### Text shown
Gene therapy inserts tailor-made genes into cells that can, for instance, direct cells to build more of a needed protein. To deliver the genes into cells, researchers use harmless viruses called vectors, which have evolved to invade human cells and insert their DNA. In designing the new therapy, Kyrkanides' team chose to work first with vectors based on feline immunodeficiency virus (FIV), a lentivirus that attacks the immune system of cats. It resembles HIV in humans, but is incapable of causing human infection.
Despite the strong results, however, the team will seek to deliver the same gene therapy with a different vector in the next phase of experiments. Kyrkanides is partnering with researchers at the National Institute on Drug Abuse, part of the National Institutes of Health, to see whether the same therapeutic gene can be delivered instead by an adeno-associated vector (AAV). AAVs have already been approved as safe for experimental gene therapy by the U.S. Food and Drug Administration, eliminating a tremendous regulatory hurdle. If successful, this next study will provide the proof of principle needed for the team to apply for phase I human clinical trials, perhaps within 18 months, Kyrkanides said. Early results, while not yet published, suggest that one serotype of the AAV vector they are working with will provide results comparable to FIV.
######
### Source data
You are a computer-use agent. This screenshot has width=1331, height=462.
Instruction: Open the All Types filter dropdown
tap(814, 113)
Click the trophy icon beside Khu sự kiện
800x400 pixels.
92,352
######
### Source data
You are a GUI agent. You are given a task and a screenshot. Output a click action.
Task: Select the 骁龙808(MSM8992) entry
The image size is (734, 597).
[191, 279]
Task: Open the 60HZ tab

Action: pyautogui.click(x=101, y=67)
######
**Task requirements:**
1. In the text on gene therapy vectors, which agency has already approved adeno-associated vectors as safe for experimental gene therapy?
2. Continue the text on gene therapy vectors from its final sentence.

**Responses for each task:**
1. The U.S. Food and Drug Administration.

2.
Beyond the current study, Kyrkanides' work has contributed to the emerging theory that pain is not a symptom of osteoarthritis, but is instead part of the disease. According to this new paradigm, pain is composed of nerve messages that over time cause permanent chemical changes in the pathways they travel along, making them more sensitive to pain and encouraging inflammation. This two-way "crosstalk" may mean that arthritis in one joint can spread, through the central nervous system (CNS), to other joints. Worse yet, joint arthritis may export inflammation to the brain, where it plays a role in neurological conditions (e.g. Alzheimer's disease, dementia and multiple sclerosis).
While the just published study involved a technique that delivers gene therapy by injection at the joint, other promising approaches may involve interrupting crosstalk in the brain instead. Based on that promise, the Medical Center is in the process of founding a private biotech company to develop the technology. It would search for new drugs that interfere with key inflammatory receptors on sensory nerve cells within the CNS.
Joining Kyrkanides in the publication from the University of Rochester School of Medicine and Dentistry were co-authors J. Edward Puzas, Ph.D., Donald & Mary Clark Professor of Orthopaedics, M. Kerry O'Banion, M.D., Ph.D., associate professor of Neurobiology and Anatomy and Ross Tallents, D.D.S., professor of Dentistry and director of the Orofacial Pain Program within the University of Rochester's Eastman Dental Center. Student contributors were Paolo Fiorentino, Yanjun Gan, Yu-Ching Lai and Solomon Shaftel. Jennie Miller was involved as Kyrkanides' technical associate. Maria Piancino, of the University of Torino, Italy, was also an author based on an alliance between the two institutions. The study was funded in part by the National Institute of Dental and Craniofacial Research.
"Near future applications of the work may include amplifying the body's response to morphine, drastically reducing the amount needed for powerful pain relief," Tallents said. "A little further out, the new idea that peripheral inflammatory diseases like arthritis can lead to brain inflammation may provide an entirely new way to treat inflammatory neurological conditions that affect millions."